Work instruction
Your answer should be the lines from the one containing "The width and height of the screenshot is (860, 1190)." through the final line below, copied exactly.

***** Records for this task

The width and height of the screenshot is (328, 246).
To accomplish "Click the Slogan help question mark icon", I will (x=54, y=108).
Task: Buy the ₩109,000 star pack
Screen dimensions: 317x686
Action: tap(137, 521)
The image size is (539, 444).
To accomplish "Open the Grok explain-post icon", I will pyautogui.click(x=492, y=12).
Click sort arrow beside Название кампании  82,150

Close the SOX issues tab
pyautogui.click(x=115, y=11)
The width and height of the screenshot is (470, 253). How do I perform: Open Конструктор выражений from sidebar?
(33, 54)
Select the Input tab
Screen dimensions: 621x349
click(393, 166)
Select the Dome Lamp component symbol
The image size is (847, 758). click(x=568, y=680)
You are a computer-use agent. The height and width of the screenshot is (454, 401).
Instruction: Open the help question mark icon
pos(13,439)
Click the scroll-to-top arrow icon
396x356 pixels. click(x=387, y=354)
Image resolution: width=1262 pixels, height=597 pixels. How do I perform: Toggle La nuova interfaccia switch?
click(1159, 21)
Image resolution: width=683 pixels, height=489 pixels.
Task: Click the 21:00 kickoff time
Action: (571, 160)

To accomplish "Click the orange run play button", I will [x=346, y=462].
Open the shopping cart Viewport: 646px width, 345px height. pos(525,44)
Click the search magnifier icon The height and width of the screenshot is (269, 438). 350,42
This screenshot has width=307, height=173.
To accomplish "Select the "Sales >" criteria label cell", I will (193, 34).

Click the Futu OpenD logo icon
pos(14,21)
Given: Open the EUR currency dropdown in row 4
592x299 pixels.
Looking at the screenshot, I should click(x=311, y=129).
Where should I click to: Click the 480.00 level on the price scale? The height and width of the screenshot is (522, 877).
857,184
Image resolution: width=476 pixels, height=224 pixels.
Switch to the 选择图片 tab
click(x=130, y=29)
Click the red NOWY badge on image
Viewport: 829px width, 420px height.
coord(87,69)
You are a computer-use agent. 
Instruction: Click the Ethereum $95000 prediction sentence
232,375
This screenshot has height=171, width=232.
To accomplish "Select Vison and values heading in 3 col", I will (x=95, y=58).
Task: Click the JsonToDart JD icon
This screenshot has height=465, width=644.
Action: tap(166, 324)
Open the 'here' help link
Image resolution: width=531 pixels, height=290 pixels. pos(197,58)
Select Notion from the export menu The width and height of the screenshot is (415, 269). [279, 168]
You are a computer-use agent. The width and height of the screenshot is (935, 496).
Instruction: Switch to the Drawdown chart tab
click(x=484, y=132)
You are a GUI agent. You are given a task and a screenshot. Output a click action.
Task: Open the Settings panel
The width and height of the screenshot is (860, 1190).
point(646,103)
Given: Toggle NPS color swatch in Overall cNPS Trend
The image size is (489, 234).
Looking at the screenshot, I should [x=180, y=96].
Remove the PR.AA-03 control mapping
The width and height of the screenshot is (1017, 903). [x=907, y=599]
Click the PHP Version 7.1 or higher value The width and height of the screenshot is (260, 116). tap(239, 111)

**********

Result below
The width and height of the screenshot is (860, 1190).
point(646,103)
Given: Toggle NPS color swatch in Overall cNPS Trend
The image size is (489, 234).
Looking at the screenshot, I should [x=180, y=96].
Remove the PR.AA-03 control mapping
The width and height of the screenshot is (1017, 903). [x=907, y=599]
Click the PHP Version 7.1 or higher value The width and height of the screenshot is (260, 116). tap(239, 111)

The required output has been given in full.